§ **Do this**: Reproduce the material word for word, from its first line through the line that contains "tap(237, 1251)".

§ **Data extract**:
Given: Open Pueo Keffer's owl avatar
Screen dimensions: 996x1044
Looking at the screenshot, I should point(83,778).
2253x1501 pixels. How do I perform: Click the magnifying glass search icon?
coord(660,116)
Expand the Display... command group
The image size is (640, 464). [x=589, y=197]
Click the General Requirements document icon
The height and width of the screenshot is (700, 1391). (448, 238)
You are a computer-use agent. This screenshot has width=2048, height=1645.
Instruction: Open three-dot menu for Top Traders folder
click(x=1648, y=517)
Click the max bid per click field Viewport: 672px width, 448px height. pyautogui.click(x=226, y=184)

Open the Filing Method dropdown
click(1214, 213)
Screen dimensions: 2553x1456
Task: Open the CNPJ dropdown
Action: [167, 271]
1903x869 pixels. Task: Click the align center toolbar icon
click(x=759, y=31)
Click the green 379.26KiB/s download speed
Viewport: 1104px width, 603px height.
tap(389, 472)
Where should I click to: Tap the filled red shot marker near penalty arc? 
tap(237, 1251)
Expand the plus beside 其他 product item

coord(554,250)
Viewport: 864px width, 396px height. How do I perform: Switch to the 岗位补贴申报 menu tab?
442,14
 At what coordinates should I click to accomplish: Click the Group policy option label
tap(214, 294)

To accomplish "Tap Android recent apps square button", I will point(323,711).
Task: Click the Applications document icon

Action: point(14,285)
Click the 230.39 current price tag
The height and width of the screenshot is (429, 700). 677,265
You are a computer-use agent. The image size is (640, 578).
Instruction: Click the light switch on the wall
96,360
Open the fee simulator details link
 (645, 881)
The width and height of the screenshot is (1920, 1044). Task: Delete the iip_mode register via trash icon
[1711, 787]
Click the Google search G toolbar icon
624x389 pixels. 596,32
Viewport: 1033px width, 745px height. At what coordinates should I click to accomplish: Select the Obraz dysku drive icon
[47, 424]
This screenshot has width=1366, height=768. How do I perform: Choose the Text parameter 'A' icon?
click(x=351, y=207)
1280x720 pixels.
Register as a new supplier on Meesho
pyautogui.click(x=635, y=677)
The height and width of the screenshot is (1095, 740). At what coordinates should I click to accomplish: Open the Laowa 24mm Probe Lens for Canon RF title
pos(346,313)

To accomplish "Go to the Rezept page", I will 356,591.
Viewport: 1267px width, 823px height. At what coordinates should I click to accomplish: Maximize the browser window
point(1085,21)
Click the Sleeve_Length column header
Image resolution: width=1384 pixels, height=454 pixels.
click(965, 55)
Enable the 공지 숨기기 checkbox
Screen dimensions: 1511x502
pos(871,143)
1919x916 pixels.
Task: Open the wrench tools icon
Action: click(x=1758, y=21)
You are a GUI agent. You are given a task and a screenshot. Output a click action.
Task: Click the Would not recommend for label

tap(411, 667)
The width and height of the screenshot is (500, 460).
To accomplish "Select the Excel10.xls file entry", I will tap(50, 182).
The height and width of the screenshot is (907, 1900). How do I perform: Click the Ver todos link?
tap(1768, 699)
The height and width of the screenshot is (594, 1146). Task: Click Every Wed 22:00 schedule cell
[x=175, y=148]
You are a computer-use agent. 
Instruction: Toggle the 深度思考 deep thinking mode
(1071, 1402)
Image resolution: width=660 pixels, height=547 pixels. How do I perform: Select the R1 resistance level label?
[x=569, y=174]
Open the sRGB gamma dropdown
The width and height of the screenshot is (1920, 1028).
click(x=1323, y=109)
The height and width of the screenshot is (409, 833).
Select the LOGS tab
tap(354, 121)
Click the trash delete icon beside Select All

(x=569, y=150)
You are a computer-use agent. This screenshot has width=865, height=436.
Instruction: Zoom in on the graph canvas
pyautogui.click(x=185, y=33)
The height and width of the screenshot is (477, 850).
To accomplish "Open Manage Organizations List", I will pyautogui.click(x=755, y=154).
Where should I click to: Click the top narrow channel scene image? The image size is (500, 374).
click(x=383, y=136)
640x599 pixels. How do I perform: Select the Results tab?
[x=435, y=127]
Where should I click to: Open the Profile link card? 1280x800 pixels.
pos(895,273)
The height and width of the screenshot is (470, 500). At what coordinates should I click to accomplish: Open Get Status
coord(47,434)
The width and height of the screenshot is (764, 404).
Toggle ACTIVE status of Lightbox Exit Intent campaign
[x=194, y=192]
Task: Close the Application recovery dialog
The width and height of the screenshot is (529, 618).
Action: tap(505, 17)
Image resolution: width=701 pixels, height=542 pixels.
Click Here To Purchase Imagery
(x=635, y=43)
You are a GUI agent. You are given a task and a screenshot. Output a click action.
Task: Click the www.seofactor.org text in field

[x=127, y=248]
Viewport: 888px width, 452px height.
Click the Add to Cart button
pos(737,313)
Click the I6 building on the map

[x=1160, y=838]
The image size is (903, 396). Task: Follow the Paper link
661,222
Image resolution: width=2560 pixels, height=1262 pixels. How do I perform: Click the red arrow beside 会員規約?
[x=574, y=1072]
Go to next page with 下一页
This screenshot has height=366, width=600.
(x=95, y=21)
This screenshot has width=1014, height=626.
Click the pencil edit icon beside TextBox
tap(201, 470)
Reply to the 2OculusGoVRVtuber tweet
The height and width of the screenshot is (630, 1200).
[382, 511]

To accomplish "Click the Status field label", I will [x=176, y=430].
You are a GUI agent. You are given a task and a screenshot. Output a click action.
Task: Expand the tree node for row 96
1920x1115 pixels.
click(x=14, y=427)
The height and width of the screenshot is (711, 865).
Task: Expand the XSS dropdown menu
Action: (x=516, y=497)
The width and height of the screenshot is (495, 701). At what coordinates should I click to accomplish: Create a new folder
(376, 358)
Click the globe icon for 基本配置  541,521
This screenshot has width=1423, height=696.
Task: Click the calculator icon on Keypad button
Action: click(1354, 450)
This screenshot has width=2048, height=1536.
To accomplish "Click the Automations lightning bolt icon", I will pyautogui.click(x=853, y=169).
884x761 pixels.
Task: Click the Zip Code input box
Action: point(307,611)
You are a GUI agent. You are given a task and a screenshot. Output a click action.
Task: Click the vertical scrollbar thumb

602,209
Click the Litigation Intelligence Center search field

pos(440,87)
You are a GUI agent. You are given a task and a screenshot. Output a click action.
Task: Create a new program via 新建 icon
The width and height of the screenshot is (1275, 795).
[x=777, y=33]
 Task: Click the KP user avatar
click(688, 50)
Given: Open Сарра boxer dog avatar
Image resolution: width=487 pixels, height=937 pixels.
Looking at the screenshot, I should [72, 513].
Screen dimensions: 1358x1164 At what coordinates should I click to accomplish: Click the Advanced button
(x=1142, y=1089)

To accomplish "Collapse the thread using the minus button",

§ **Right answer**:
Given: Open Pueo Keffer's owl avatar
Screen dimensions: 996x1044
Looking at the screenshot, I should point(83,778).
2253x1501 pixels. How do I perform: Click the magnifying glass search icon?
coord(660,116)
Expand the Display... command group
The image size is (640, 464). [x=589, y=197]
Click the General Requirements document icon
The height and width of the screenshot is (700, 1391). (448, 238)
You are a computer-use agent. This screenshot has width=2048, height=1645.
Instruction: Open three-dot menu for Top Traders folder
click(x=1648, y=517)
Click the max bid per click field Viewport: 672px width, 448px height. pyautogui.click(x=226, y=184)

Open the Filing Method dropdown
click(1214, 213)
Screen dimensions: 2553x1456
Task: Open the CNPJ dropdown
Action: [167, 271]
1903x869 pixels. Task: Click the align center toolbar icon
click(x=759, y=31)
Click the green 379.26KiB/s download speed
Viewport: 1104px width, 603px height.
tap(389, 472)
Where should I click to: Tap the filled red shot marker near penalty arc? 
tap(237, 1251)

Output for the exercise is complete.